*STATED TASK*: Rewrite the entries from the line containing "You are a computer-use agent. The" down to the line containing "pyautogui.click(x=223, y=497)", replacing "Reload the current page" with "Refresh the current page" and changing nothing else.

*RECORDED INFORMATION*:
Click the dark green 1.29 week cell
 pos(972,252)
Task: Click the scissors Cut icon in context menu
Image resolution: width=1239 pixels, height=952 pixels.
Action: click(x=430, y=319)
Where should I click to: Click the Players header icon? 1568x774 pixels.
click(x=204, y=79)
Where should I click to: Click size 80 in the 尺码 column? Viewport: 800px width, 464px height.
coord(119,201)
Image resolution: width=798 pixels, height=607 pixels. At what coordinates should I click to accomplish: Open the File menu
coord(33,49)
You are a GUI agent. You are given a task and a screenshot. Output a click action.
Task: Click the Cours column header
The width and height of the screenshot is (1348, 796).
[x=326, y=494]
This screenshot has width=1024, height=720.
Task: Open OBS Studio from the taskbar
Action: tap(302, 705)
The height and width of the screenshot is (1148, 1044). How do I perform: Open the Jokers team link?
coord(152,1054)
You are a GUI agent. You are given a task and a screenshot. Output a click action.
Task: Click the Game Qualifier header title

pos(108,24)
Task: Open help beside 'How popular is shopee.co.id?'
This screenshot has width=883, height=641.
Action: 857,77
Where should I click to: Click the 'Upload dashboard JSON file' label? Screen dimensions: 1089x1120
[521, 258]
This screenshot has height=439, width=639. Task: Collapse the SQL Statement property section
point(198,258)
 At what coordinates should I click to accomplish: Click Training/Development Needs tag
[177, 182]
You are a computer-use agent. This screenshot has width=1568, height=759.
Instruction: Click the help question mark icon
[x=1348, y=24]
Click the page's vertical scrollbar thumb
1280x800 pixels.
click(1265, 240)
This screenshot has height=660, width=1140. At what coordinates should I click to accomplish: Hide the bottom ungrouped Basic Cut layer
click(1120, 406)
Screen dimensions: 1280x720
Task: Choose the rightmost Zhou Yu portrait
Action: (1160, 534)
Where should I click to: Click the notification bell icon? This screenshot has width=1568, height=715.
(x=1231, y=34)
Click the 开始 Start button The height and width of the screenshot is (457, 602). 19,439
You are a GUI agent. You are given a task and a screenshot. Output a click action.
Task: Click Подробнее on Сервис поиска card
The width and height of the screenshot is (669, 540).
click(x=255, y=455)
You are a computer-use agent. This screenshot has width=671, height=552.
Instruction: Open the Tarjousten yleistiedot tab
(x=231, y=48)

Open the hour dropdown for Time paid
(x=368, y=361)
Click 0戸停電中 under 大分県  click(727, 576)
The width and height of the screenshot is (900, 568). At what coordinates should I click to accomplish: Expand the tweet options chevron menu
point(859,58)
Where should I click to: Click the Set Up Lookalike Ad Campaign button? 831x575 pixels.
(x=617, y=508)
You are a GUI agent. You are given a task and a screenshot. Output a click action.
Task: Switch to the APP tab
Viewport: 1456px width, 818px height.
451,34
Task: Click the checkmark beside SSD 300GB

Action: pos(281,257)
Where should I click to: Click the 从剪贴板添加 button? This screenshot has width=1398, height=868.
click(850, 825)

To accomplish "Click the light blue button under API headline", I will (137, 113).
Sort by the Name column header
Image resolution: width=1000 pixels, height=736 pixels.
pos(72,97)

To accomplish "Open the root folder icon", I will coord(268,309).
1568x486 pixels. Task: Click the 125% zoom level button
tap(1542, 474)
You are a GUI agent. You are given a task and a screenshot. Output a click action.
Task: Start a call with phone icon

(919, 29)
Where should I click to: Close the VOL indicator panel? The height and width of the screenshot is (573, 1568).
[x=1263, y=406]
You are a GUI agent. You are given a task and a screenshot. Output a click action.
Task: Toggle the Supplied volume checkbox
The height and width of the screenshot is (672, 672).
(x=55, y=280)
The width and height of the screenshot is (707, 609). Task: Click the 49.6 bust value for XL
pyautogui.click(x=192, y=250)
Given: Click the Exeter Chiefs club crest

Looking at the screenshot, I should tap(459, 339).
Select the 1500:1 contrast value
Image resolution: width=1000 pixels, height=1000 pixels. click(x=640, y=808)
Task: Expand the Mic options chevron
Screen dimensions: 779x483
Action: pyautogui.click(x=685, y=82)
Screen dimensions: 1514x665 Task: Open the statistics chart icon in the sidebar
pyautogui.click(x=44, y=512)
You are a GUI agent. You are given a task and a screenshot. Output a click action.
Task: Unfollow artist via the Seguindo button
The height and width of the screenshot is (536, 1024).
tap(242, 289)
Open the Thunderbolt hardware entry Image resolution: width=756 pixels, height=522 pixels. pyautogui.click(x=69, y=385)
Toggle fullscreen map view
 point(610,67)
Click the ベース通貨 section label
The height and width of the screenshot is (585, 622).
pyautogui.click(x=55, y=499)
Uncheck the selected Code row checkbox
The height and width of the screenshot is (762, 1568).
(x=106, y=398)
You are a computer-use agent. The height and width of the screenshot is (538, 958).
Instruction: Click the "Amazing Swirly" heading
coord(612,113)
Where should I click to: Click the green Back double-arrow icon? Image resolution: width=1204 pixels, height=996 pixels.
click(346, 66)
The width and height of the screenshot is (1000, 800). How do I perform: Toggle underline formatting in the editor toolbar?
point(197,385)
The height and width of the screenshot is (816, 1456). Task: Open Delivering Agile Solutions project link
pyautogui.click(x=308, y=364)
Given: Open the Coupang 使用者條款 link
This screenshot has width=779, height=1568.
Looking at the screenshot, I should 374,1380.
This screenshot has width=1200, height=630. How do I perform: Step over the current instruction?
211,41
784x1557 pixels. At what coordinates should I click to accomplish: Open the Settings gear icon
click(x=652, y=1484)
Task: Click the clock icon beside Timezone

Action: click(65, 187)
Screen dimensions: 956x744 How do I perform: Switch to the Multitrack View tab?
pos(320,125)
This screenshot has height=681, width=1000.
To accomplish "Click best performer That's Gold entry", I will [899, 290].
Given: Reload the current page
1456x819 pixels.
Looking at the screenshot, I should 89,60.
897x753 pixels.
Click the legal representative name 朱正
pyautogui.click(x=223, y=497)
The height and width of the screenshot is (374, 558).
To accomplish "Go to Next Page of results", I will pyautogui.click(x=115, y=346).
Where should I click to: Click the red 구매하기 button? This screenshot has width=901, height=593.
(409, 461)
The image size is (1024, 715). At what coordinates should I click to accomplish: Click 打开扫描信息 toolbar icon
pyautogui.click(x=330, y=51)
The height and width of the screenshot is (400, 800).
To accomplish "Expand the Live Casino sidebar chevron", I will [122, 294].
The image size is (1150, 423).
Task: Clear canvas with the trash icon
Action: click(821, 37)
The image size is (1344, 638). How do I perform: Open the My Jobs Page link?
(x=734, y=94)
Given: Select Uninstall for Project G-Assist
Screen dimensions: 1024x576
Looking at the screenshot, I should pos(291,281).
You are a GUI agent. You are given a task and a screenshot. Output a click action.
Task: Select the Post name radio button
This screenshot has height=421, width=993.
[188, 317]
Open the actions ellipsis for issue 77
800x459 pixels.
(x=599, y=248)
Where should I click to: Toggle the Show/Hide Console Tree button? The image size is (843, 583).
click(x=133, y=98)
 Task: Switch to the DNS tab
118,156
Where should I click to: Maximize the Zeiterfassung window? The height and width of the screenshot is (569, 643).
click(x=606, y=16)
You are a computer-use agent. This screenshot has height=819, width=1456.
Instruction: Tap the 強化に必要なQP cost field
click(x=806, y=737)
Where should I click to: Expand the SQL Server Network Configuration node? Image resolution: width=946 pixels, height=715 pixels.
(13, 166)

*SOLVED EXERCISE*:
You are a computer-use agent. The height and width of the screenshot is (538, 958).
Instruction: Click the "Amazing Swirly" heading
coord(612,113)
Where should I click to: Click the green Back double-arrow icon? Image resolution: width=1204 pixels, height=996 pixels.
click(346, 66)
The width and height of the screenshot is (1000, 800). How do I perform: Toggle underline formatting in the editor toolbar?
point(197,385)
The height and width of the screenshot is (816, 1456). Task: Open Delivering Agile Solutions project link
pyautogui.click(x=308, y=364)
Given: Open the Coupang 使用者條款 link
This screenshot has width=779, height=1568.
Looking at the screenshot, I should 374,1380.
This screenshot has width=1200, height=630. How do I perform: Step over the current instruction?
211,41
784x1557 pixels. At what coordinates should I click to accomplish: Open the Settings gear icon
click(x=652, y=1484)
Task: Click the clock icon beside Timezone

Action: click(65, 187)
Screen dimensions: 956x744 How do I perform: Switch to the Multitrack View tab?
pos(320,125)
This screenshot has height=681, width=1000.
To accomplish "Click best performer That's Gold entry", I will [899, 290].
Given: Refresh the current page
1456x819 pixels.
Looking at the screenshot, I should 89,60.
897x753 pixels.
Click the legal representative name 朱正
pyautogui.click(x=223, y=497)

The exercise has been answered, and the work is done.